Il est regrettable que l’auteur ait peu suivi la piste pourtant évidente d’une comparaison des deux grands saints et réduit Thérèse à un rôle de témoin. Or les deux sont si profondément différents par leur origine, leur influence sociale jusqu’à leur œuvre, leur conception de la vie mystique et leur rôle respectif dans l’Ordre, qu’une telle comparaison pourrait être des plus fructueuses pour la biographie de l’un et de l’autre.

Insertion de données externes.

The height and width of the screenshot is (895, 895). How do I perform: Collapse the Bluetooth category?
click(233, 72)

Pour la deuxième partie du livre qui concerne les vingt-quatre dernières années de la vie de Jean de la Croix l’auteur opte pour un autre éclairage : l’histoire tumultueuse de l’Ordre avec deux crises majeures et douloureuses. La première résulte de la réaction à la réforme thérésienne avec en toile de fond un conflit profond entre la cour de Philippe II et Rome, la deuxième, une décennie plus tard et pendant les dernières années de la vie du saint, concerne un conflit sur la manière de gouverner la partie réformée de l’Ordre.

L’histoire de ces luttes de pouvoir si peu chrétiennes est peut-être pour l’auteur, provincial des Carmes déchaussés de Castille, une blessure trop profonde pour ne pas la traiter en profondeur. Peut-être pense-t-il prouver ainsi que Jean de la Croix en fut seulement la victime et non un de leurs acteurs ? Toujours est-il que pour un lecteur non familier avec ces « guerres » étranges et leur acteurs nombreux, le lien avec la personne de Jean de la Croix n’est pas toujours évident et la lecture bien ardue.

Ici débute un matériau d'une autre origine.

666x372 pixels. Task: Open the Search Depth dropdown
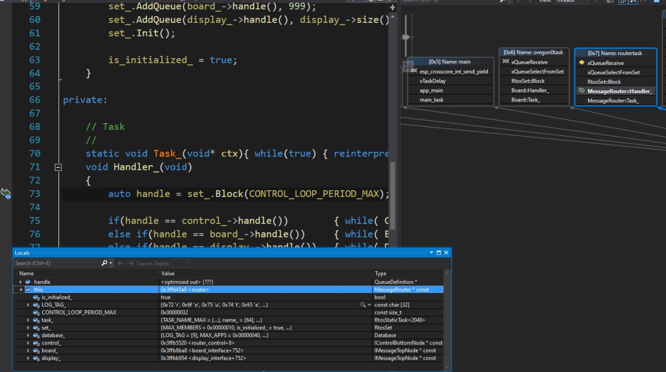[181, 263]
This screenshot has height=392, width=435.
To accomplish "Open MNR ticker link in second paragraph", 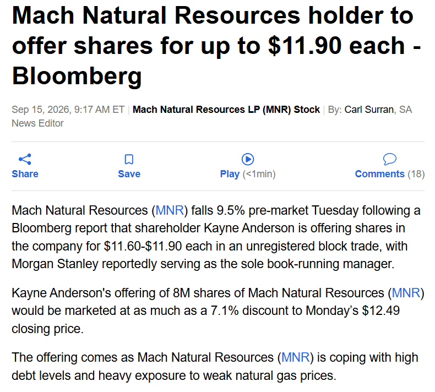I will tap(406, 293).
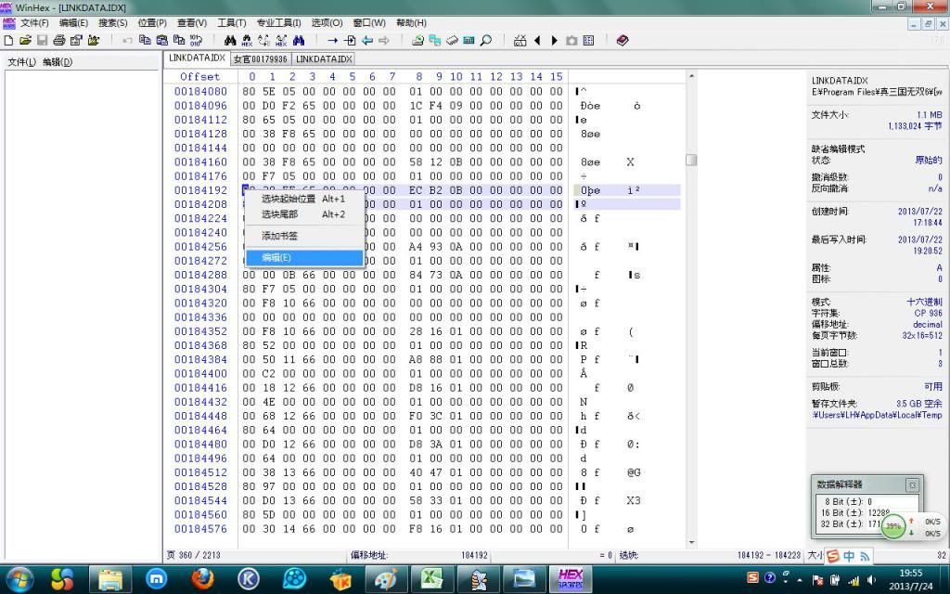Click the red book help icon
Screen dimensions: 950x594
(x=622, y=41)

Certes l’incarcération de Jean dans le monastère de Tolède et son évasion méritent bien une description minutieuse, puisque c’est là une expérience centrale et le point de départ de sa grande poésie mystique de la « nuit obscure », mais ses 5 ans à côté de Thérèse comme confesseur à « l’Incarnation » à Avila avant (1572-77), et les 10 ans en Andalousie après (78 à 88) ont été aussi des périodes très fructueuses et dans les deux cas surtout grâce à son dialogue spirituel avec les sœurs. L’auteur suit ces étapes de la vie de Jean avec beaucoup de sympathie sinon d’amour qui atteint en quelque sorte un sommet dans le très beau récit de sa mort. Et cela sans la moindre concession à une coloration hagiographique.